Rows ::
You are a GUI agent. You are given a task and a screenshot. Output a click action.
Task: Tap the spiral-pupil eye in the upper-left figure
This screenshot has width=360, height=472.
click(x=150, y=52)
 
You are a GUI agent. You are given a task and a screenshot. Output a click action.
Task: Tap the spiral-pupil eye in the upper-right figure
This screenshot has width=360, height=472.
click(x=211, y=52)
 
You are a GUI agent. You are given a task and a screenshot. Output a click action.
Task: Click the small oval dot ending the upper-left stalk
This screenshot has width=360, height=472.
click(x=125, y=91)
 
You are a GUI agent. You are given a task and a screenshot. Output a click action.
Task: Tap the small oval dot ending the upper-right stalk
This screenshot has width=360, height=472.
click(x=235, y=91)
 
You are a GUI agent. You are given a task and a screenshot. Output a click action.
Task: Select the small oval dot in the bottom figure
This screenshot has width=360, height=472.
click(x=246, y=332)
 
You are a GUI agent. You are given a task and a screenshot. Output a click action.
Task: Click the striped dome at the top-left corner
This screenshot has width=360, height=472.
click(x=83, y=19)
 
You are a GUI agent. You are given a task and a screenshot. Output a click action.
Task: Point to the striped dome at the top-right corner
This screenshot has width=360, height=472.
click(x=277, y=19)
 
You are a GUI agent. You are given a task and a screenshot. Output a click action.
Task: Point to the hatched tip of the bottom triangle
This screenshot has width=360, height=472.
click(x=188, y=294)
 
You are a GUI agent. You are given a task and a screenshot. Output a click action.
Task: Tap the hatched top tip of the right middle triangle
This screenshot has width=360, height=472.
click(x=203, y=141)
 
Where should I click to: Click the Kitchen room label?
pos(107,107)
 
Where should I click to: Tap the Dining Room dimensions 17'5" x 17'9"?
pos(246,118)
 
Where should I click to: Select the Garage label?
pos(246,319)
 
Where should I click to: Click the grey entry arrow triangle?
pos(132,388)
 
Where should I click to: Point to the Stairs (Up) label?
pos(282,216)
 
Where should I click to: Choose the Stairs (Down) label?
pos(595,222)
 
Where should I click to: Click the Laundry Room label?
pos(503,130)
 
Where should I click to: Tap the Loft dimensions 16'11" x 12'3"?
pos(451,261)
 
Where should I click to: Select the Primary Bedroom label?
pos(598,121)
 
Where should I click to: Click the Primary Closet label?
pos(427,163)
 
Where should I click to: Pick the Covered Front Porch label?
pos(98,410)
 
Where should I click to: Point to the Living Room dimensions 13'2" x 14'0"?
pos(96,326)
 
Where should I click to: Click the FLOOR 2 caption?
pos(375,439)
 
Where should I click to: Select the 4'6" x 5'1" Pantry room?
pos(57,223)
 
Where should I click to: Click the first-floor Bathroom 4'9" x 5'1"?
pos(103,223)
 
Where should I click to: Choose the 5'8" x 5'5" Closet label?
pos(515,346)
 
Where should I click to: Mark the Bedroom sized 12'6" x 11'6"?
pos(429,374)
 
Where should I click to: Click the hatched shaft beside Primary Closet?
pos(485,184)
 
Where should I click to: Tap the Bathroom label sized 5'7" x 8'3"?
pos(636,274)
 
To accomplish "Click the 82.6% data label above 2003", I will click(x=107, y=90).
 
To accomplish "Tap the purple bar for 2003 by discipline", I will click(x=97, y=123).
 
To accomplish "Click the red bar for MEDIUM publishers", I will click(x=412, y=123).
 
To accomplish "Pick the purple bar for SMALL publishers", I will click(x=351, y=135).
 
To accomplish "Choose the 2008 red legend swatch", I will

Task requirements :: Copy all of the data above line for line, changing nothing.

Solution for this problem ::
You are a GUI agent. You are given a task and a screenshot. Output a click action.
Task: Tap the spiral-pupil eye in the upper-left figure
This screenshot has width=360, height=472.
click(x=150, y=52)
 
You are a GUI agent. You are given a task and a screenshot. Output a click action.
Task: Tap the spiral-pupil eye in the upper-right figure
This screenshot has width=360, height=472.
click(x=211, y=52)
 
You are a GUI agent. You are given a task and a screenshot. Output a click action.
Task: Click the small oval dot ending the upper-left stalk
This screenshot has width=360, height=472.
click(x=125, y=91)
 
You are a GUI agent. You are given a task and a screenshot. Output a click action.
Task: Tap the small oval dot ending the upper-right stalk
This screenshot has width=360, height=472.
click(x=235, y=91)
 
You are a GUI agent. You are given a task and a screenshot. Output a click action.
Task: Select the small oval dot in the bottom figure
This screenshot has width=360, height=472.
click(x=246, y=332)
 
You are a GUI agent. You are given a task and a screenshot. Output a click action.
Task: Click the striped dome at the top-left corner
This screenshot has width=360, height=472.
click(x=83, y=19)
 
You are a GUI agent. You are given a task and a screenshot. Output a click action.
Task: Point to the striped dome at the top-right corner
This screenshot has width=360, height=472.
click(x=277, y=19)
 
You are a GUI agent. You are given a task and a screenshot. Output a click action.
Task: Point to the hatched tip of the bottom triangle
This screenshot has width=360, height=472.
click(x=188, y=294)
 
You are a GUI agent. You are given a task and a screenshot. Output a click action.
Task: Tap the hatched top tip of the right middle triangle
This screenshot has width=360, height=472.
click(x=203, y=141)
 
Where should I click to: Click the Kitchen room label?
pos(107,107)
 
Where should I click to: Tap the Dining Room dimensions 17'5" x 17'9"?
pos(246,118)
 
Where should I click to: Select the Garage label?
pos(246,319)
 
Where should I click to: Click the grey entry arrow triangle?
pos(132,388)
 
Where should I click to: Point to the Stairs (Up) label?
pos(282,216)
 
Where should I click to: Choose the Stairs (Down) label?
pos(595,222)
 
Where should I click to: Click the Laundry Room label?
pos(503,130)
 
Where should I click to: Tap the Loft dimensions 16'11" x 12'3"?
pos(451,261)
 
Where should I click to: Select the Primary Bedroom label?
pos(598,121)
 
Where should I click to: Click the Primary Closet label?
pos(427,163)
 
Where should I click to: Pick the Covered Front Porch label?
pos(98,410)
 
Where should I click to: Point to the Living Room dimensions 13'2" x 14'0"?
pos(96,326)
 
Where should I click to: Click the FLOOR 2 caption?
pos(375,439)
 
Where should I click to: Select the 4'6" x 5'1" Pantry room?
pos(57,223)
 
Where should I click to: Click the first-floor Bathroom 4'9" x 5'1"?
pos(103,223)
 
Where should I click to: Choose the 5'8" x 5'5" Closet label?
pos(515,346)
 
Where should I click to: Mark the Bedroom sized 12'6" x 11'6"?
pos(429,374)
 
Where should I click to: Click the hatched shaft beside Primary Closet?
pos(485,184)
 
Where should I click to: Tap the Bathroom label sized 5'7" x 8'3"?
pos(636,274)
 
To accomplish "Click the 82.6% data label above 2003", I will click(x=107, y=90).
 
To accomplish "Tap the purple bar for 2003 by discipline", I will click(x=97, y=123).
 
To accomplish "Click the red bar for MEDIUM publishers", I will click(x=412, y=123).
 
To accomplish "Pick the purple bar for SMALL publishers", I will click(x=351, y=135).
 
To accomplish "Choose the 2008 red legend swatch", I will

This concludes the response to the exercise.